─── Raw data

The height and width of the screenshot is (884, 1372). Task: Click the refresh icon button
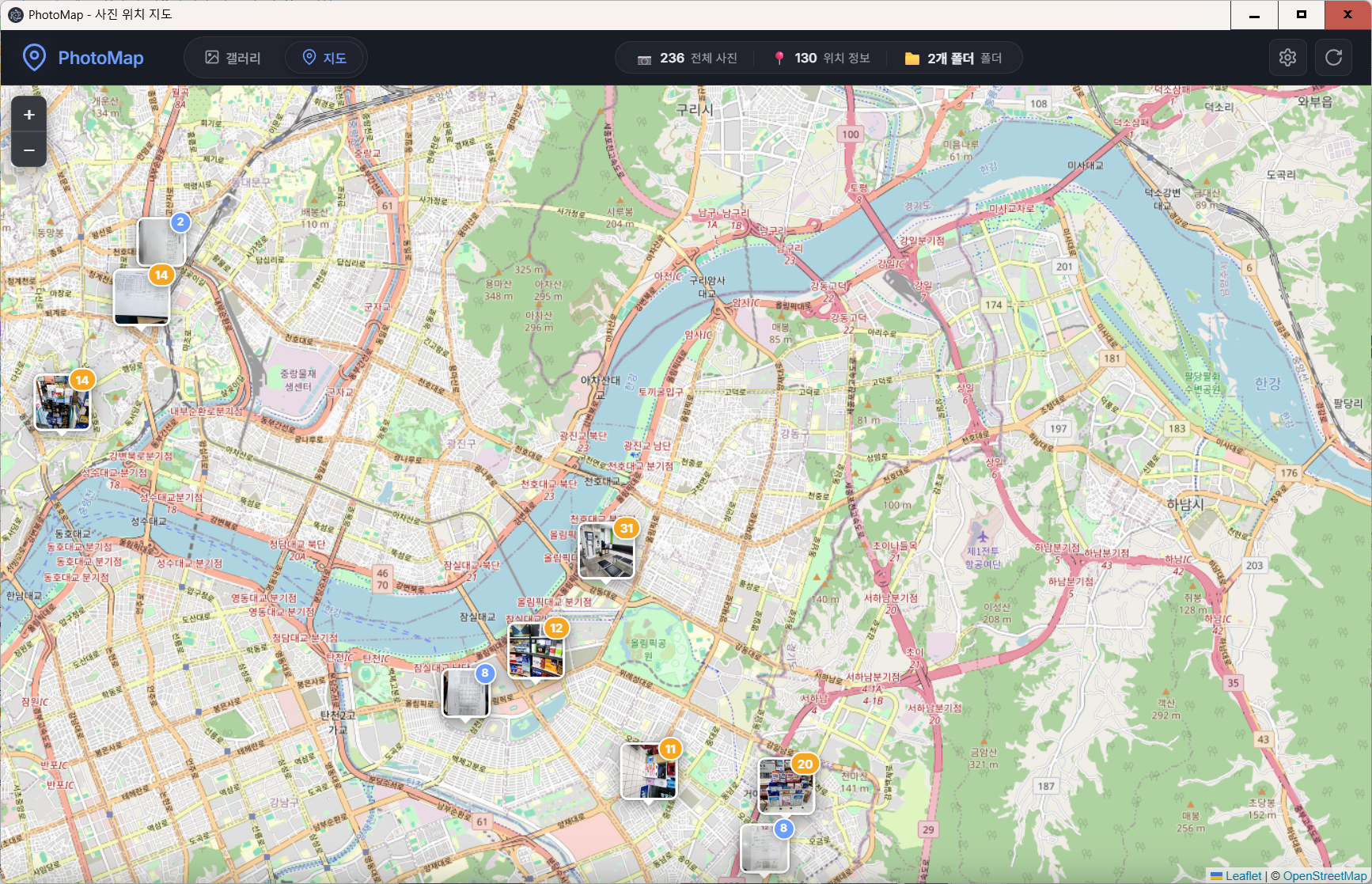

──────
─── Raw data

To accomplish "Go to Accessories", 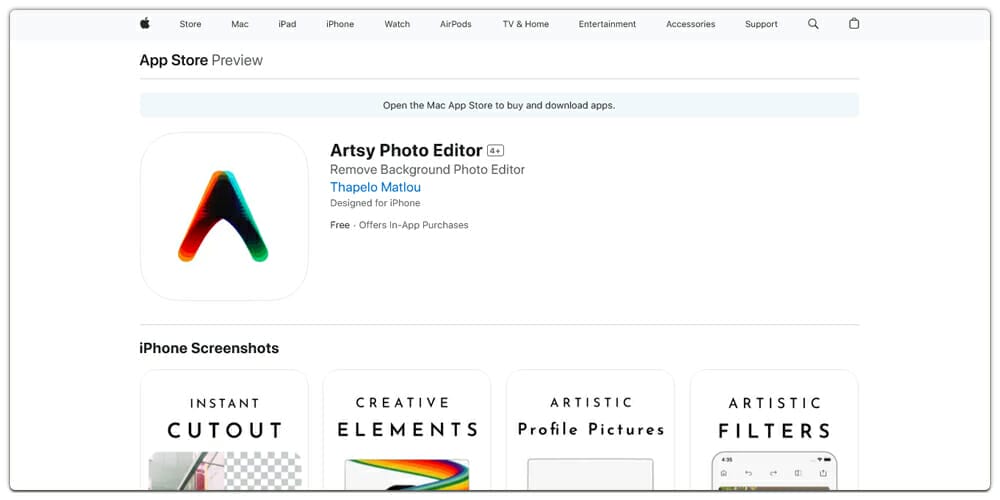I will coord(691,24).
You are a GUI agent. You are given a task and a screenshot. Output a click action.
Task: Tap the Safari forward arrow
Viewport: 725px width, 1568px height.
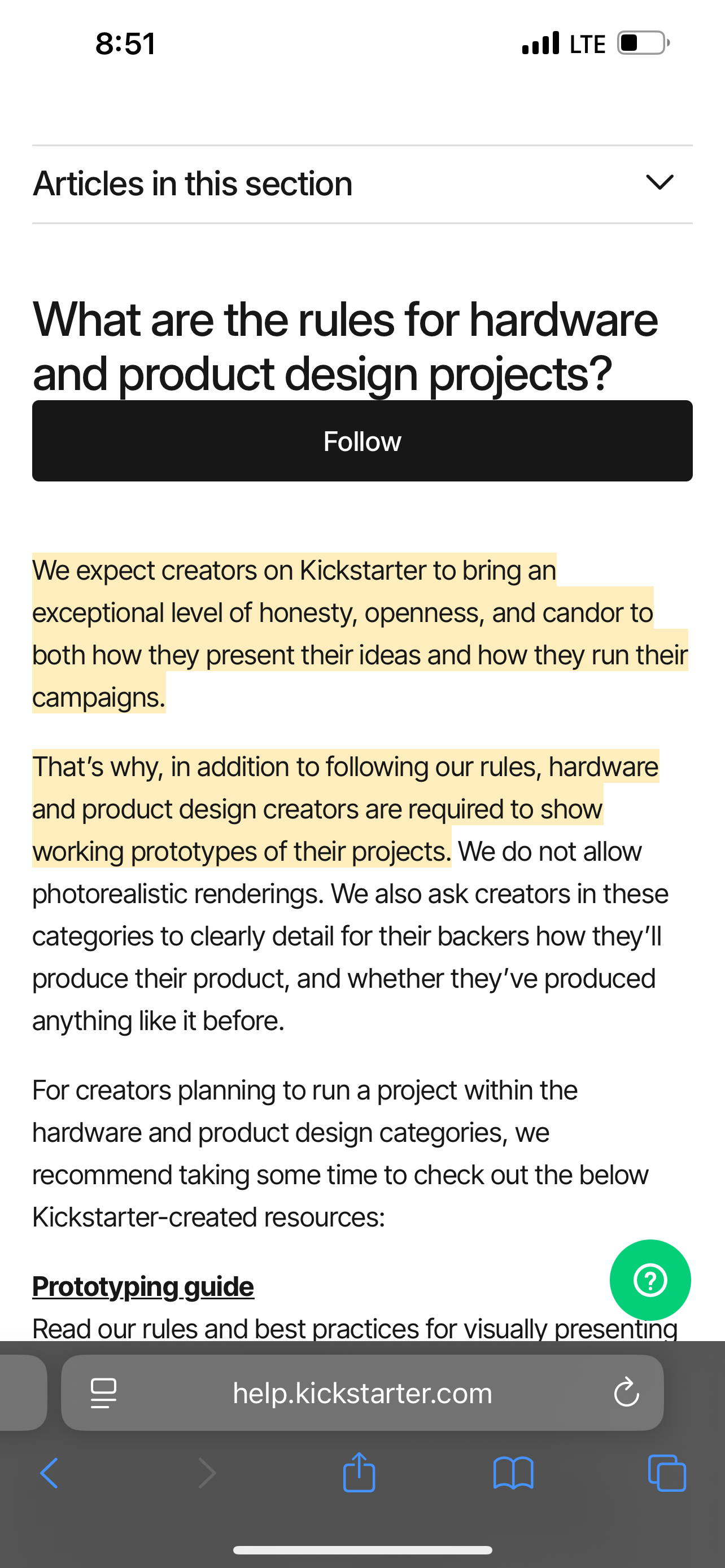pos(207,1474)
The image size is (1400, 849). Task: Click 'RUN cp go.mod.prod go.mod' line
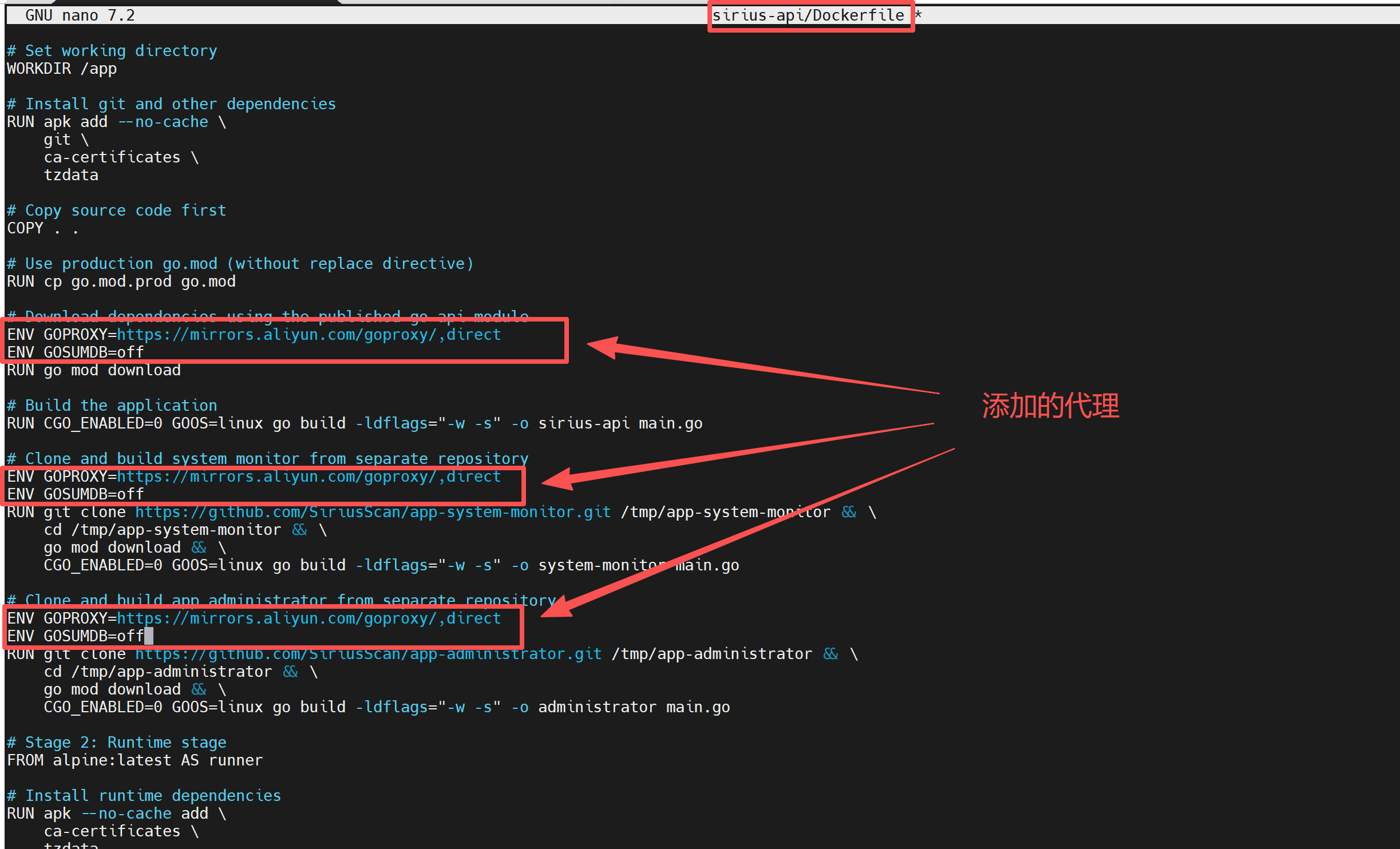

──────
─── Raw data

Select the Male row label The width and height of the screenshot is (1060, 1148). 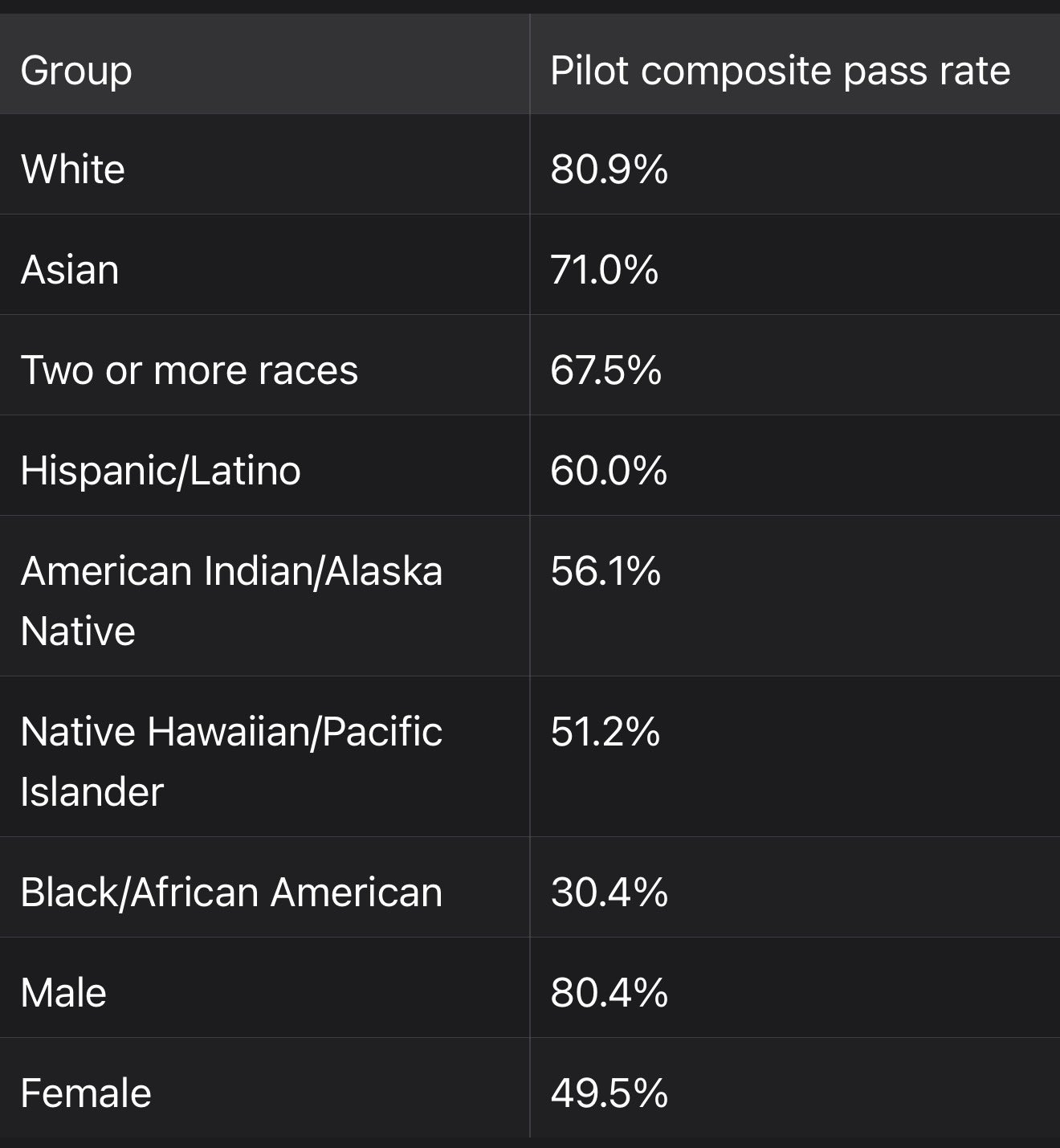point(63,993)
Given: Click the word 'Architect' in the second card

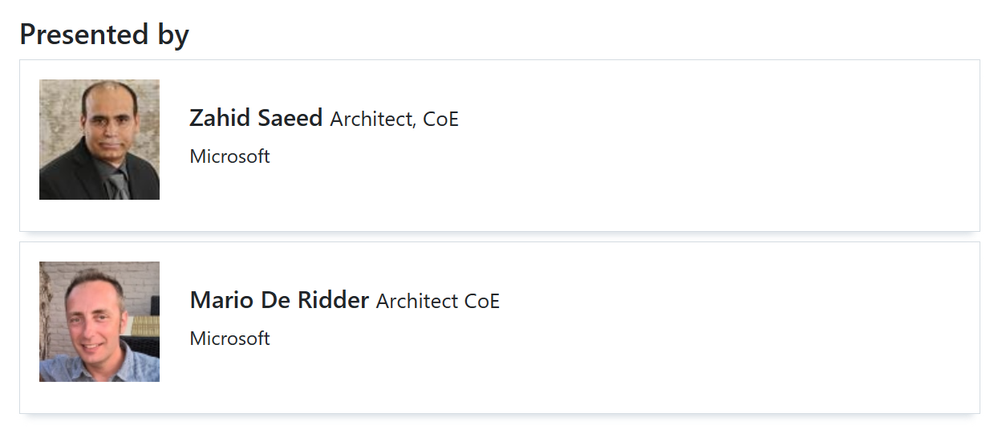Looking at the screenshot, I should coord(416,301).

──────

**Exercise instructions**
Rewrite the listing starting at the line that contains "You are a GUI" and ending at the line that contains "The image size", replacing "screenshot" with "screen image" and changing nothing else. Leave the pictures out of your version.

**Finished exercise**
You are a GUI agent. You are given a task and a screen image. Output a click action.
Task: Tap the Safari forward arrow
Viewport: 725px width, 1568px height.
pos(207,1474)
The image size is (1400, 849). Task: Click 'RUN cp go.mod.prod go.mod' line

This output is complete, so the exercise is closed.